Semakin lama-semakin tak terlihat,
ternyata kakakku benar-benar terbawa banjir. Aku dan teman-teman terus
meneriaki dan mencarinya. Kala itu umurku masih sepuluh tahun, aku berlari
pulang sambil menangis.
“Ayahh... Ayah...” ayah memelukku yang masih basah
kuyup.
“Dimana kakakmu? Kenapa kamu pulang sendirian?”
“Kakak terbawa banjir, Ayah.” Seketika ayah melepaskan
pelukannya dan lari terbirit mencari kakakku. Ibuku yang mendengarnya seketika
menangis tersedu, namun tak punya pilihan lain aku dan ibuku tetap dirumah dan
menunggu. Tetangga-tetangga yang mengetahui kejadian tersebut ikut berlarian
dan menyusul ayahku.
Hujan masih saja mengguyur, malah
semakin deras. Petir juga tak henti-hentinya menyambar. Satu jam, dua, jam,
tiga jam hingga malam tiba. Banjir mulai surut, sampah sambah yang terbawa
banjir mulai berserakan disetiap halaman rumah warga, jalanan dan tanah-tanah
tak urungnya bak berubah menjadi sawah dadakan. Beberapa orang sudah mulai bersibuk
membersihkan rumahnya biarpun listrik padam. Ibuku masih saja berdiri dan
memelukku di depan rumah. Menunggu ayah dan kakakku kembali. Namun takdir
berkata lain, jasad ayahku dibawa pulang oleh beberapa warga sedang kakakku tak
ditemukan.
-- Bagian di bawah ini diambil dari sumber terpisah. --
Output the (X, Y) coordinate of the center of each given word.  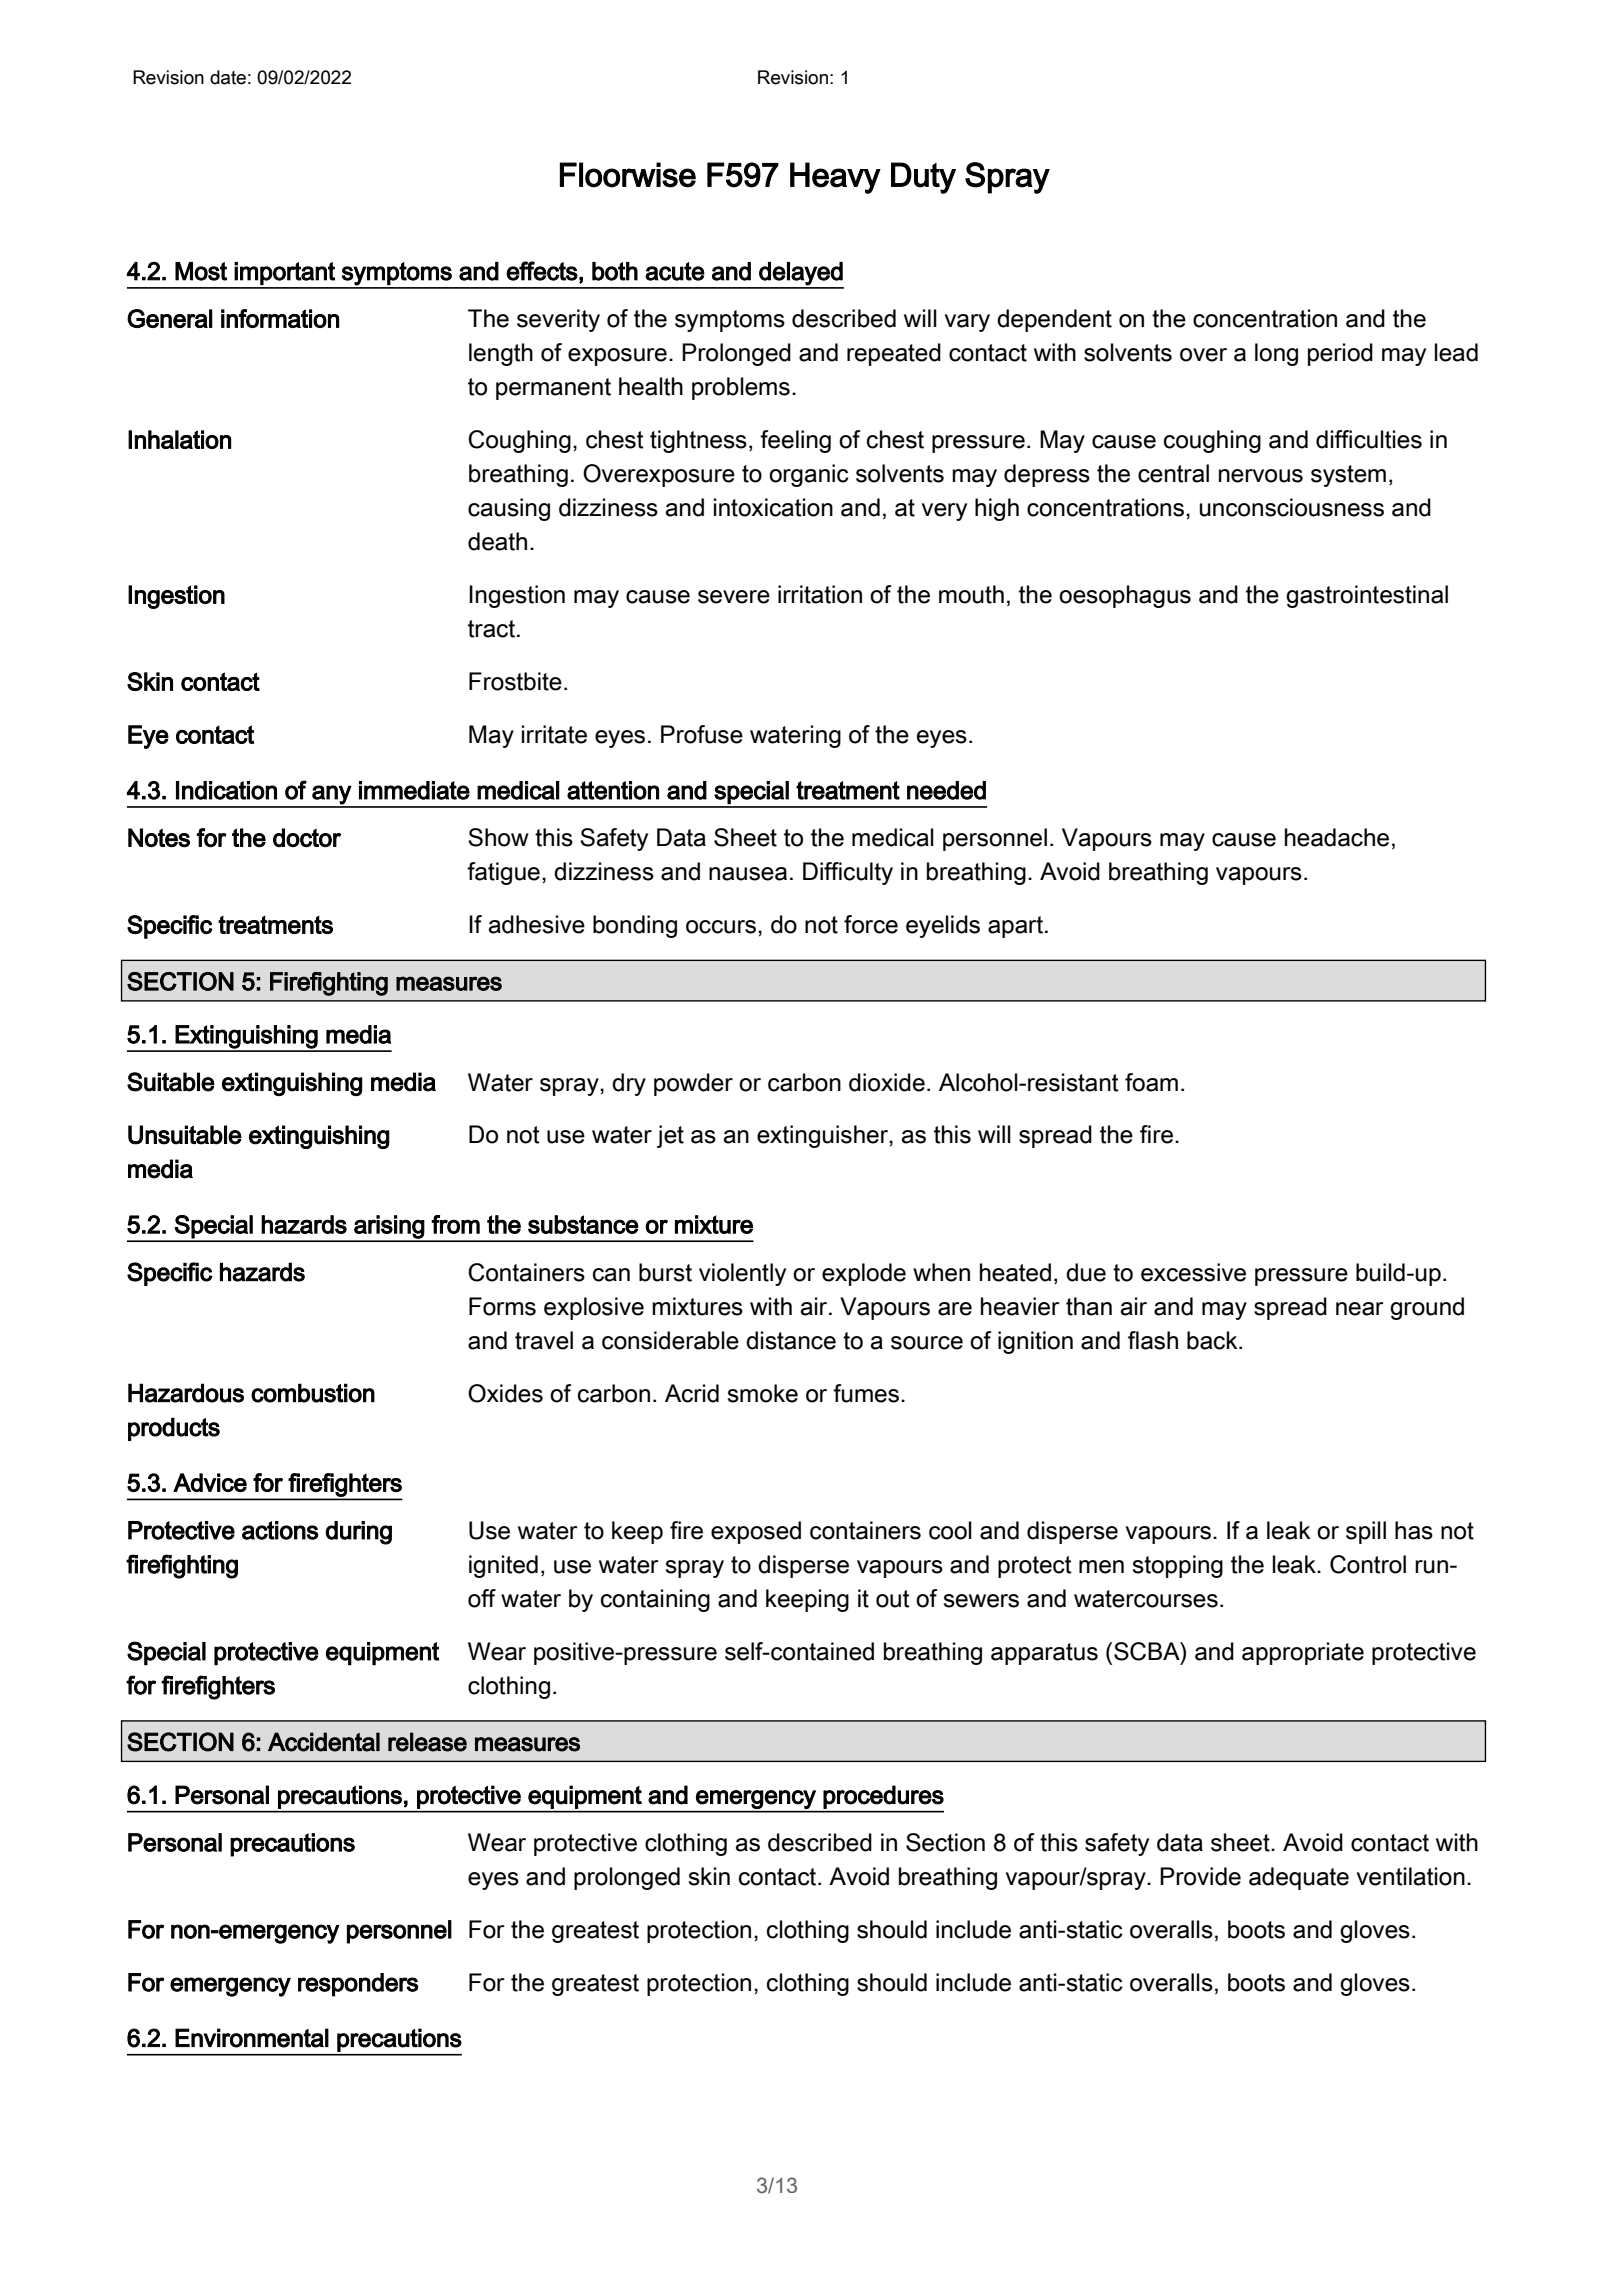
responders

Malam itu hujan memadamkan hati ibuku, tangisnya meraung-raung sambi
memeluk jasad ayah.
***
Sejak malam itu aku tak lagi menyukai
hujan, aku tak lagi menyambutnya dengan menadahkan tangan atau muka, apalagi
menati-nari dan bercengkrama, aku tak lagi melakukannya. Yang kulihat kala
hujan adalah pandangan mata ibuku yang kosong, harapan-harapan yang tak kunjung
terisi, doa-doa yang tak kunjung terkabul, dan kata-kata penghiburku yang
terbungkus bui-bui kebohongan.
“Kakak pasti akan pulang, Bu. Tapi nanti kalau ibu
sudah sehat dan menghabiskan bubur ini.”
“Benar? Kakakmu akan pulang!?.” Ibuku menjawab
kegirangan.
“Iya, Ibu.” Air mataku menetes dipelukannya. Maafkan
aku terus memberi harapan-harapan kosong untuk menjaga ibu tetap hidup.